Op-Ed: The true state of education
By James S. Kaminsky, Professor of Educational Leadership
Although it is monumentally unfashionable to argue, public education has been an unmitigated national success. The surest sign of the success is that, generally, educators now know how to help all children acquire the skills and knowledge necessary to succeed in modern society. The extent to which they are able to help our nation's children achieve their potential, however, depends on the willingness of Americans to support their public schools.
Critics of public education tend to ignore its numerous and significant accomplishments. Among those achievements, public education has delivered a national identity to a population of migrants; provided the means of obtaining literacy and the basics of mathematics to those same migrants; extended educational opportunity to women, people of color and the "differently abled"; provided the intellectual skills of the humanities and sciences necessary to drive the greatest economy in the world; and given the middle-class the intellectual means to achieve social and economic security.
Writers such as Linda Darling Hammond of Stanford University and Columbia's Lawrence A. Cremin have expounded these successes at length in their writings, but far too few in the political sphere have heard these arguments and far fewer have taken them to heart.
However, Hammond and Cremin are part of a growing force of academic leaders and writers who are mounting a vigorous counterattack on behalf of public education. Among this group is Richard Rorty, one of America's most widely read philosophers. Rorty notes that public education has helped populate the farms, suburbs and cities of this nation with courteous young men and women possessing a sense of moral worth and a commitment to their community. These young men and women and the values they espouse have made it much harder to be racist, sexist, parochial and intellectually intolerant in modern American society. Public schools have inspired a national pride that allows us to tell stories about what our nation has been and what our nation might be if the word "American" came to symbolize the entirety of what it means to be "free and human" for the whole world.
Insofar as American public schools are not living up to our expectations, the issue is largely economic a matter of money. Gerald W. Bracey in his book "The War Against America's Public Schools" credits the resources that parents, cities and states have provided to education as the key to academic achievement in successful schools. Despite the crocodile tears of the nation's politicians, the various issues revolving around public schools and academic achievement can be, largely, solved by money.
Ever since "A Nation at Risk" was published during the Regan presidency, the nation's newspapers have been filled with declarations about the bankruptcy of American public education and proclaiming the end of the educational world. "The National Digest of Educational Statistics," however, demonstrates the effective job public schools are doing in educating the children we choose to educate.

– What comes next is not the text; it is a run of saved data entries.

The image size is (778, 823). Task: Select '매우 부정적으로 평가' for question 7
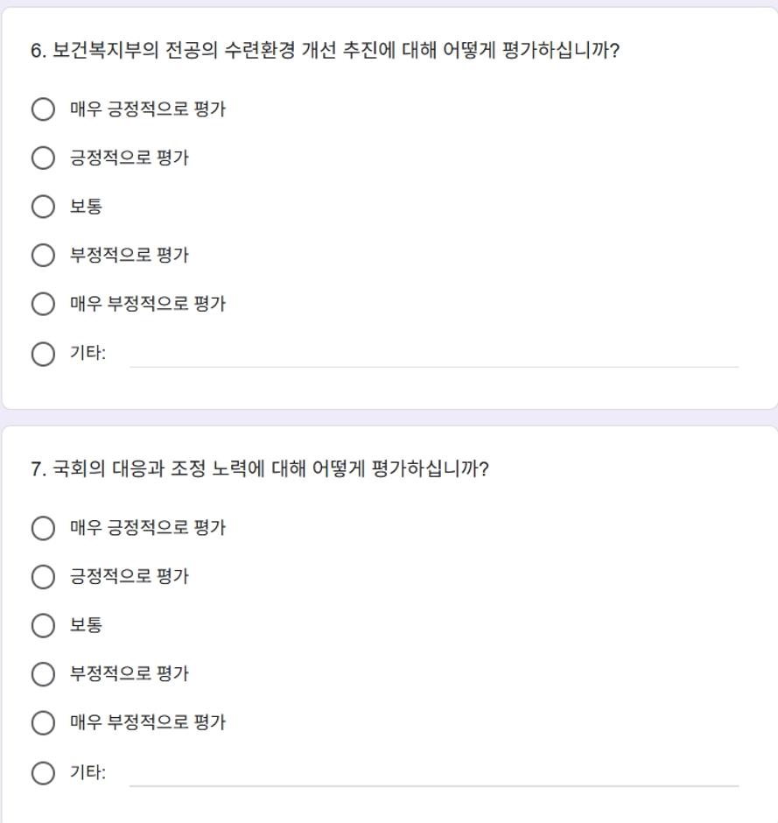(43, 722)
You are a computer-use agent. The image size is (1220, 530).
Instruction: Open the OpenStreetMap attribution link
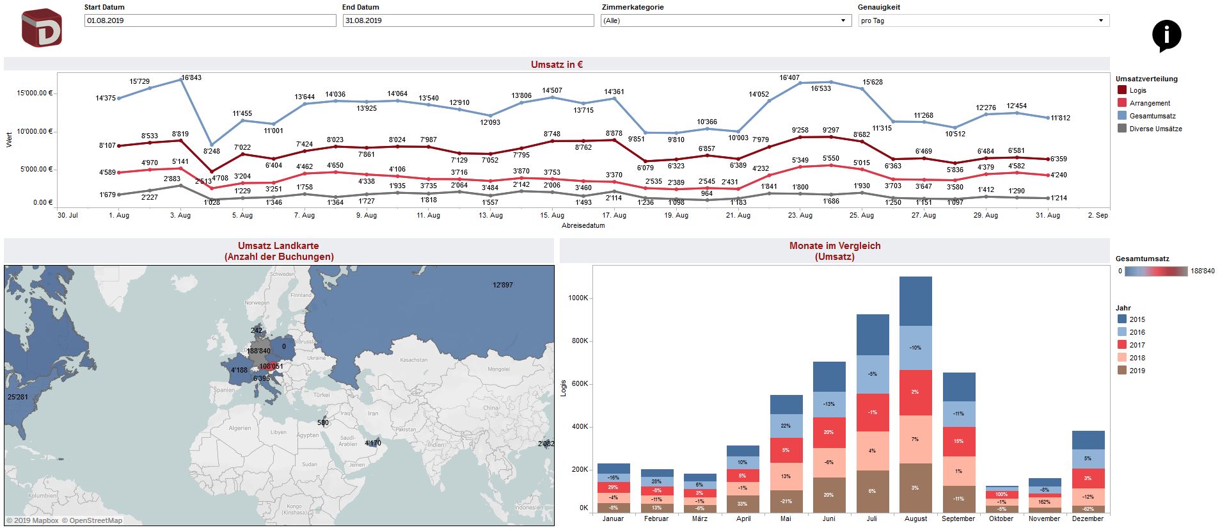[x=95, y=520]
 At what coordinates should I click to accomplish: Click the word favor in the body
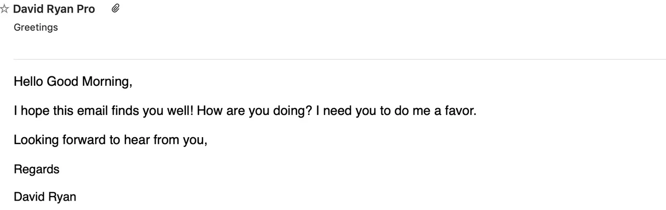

Children we choose to education children with teachers and administrators in schools with adequate resources to achieve levels of performance required by state and federal politicians have no trouble meeting those goals. The students these schools graduate are competitive in our nation's best universities. If you want America's kids to do better or have a higher common level of academic achievement, you have to make an investment.

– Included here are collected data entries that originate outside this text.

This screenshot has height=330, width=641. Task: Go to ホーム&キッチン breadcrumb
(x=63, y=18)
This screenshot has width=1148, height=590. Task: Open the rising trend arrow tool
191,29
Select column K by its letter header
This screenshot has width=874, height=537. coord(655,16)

Public schools are imperfect institutions, but then it must be remembered that all human endeavors are imperfect in one fashion or another. Public education, despite its successes, will never be without problems for the same reason medical institutions, despite their successes, will always battle disease, legal institutions will always fight crime, and political institutions will forever labor to achieve and maintain democracy in a world that has a taste for dictatorships and tyrannies.
We owe America's public schools a vote of thanks. It is time for politicians to stop beating up America's public school. It is time to acknowledge the good they do rather than forever berating them.

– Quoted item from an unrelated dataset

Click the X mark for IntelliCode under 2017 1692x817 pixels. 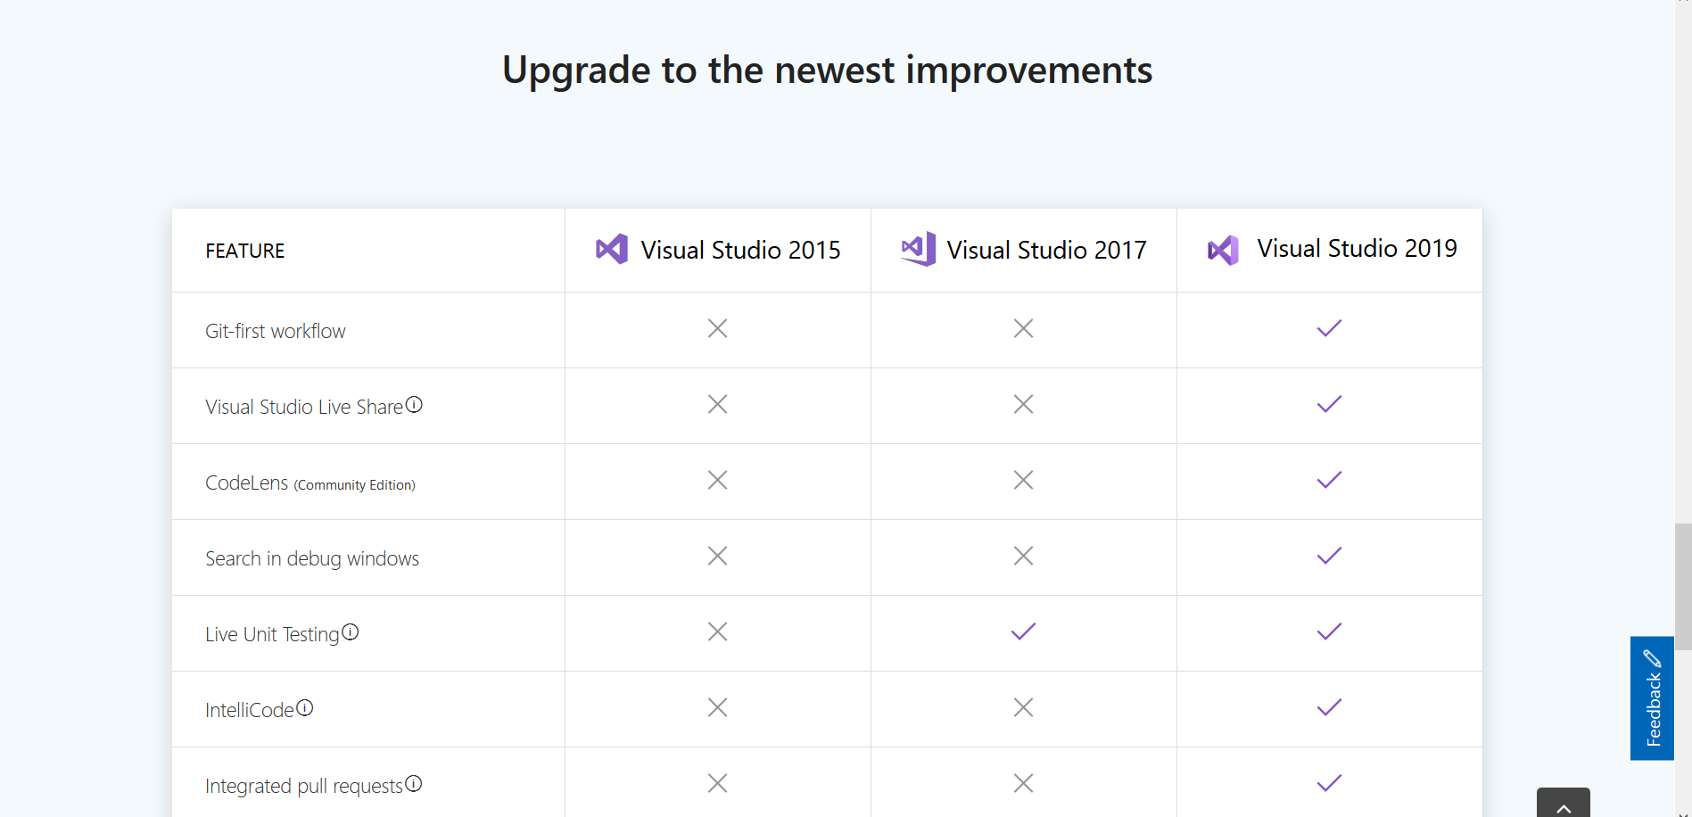(1023, 707)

It is also time to drop the language of crisis and reform and start talking about development, improvement and enhancement. That is a better language with which to address the concerns our public schools face. The language of crisis and reform spends too much time in a search for the artificer or the immoralist who compromises public education. It's time to recognize that the problem facing public education is a simple issue of continuing to develop a large and complex institution dedicated to preparing our children children who must participate successfully in an evermore complex world.
American public education, after all, is a national success story.
James S. Kaminsky is a professor in the Department of Educational Foundations, Leadership and Technology in Auburn University's College of Education.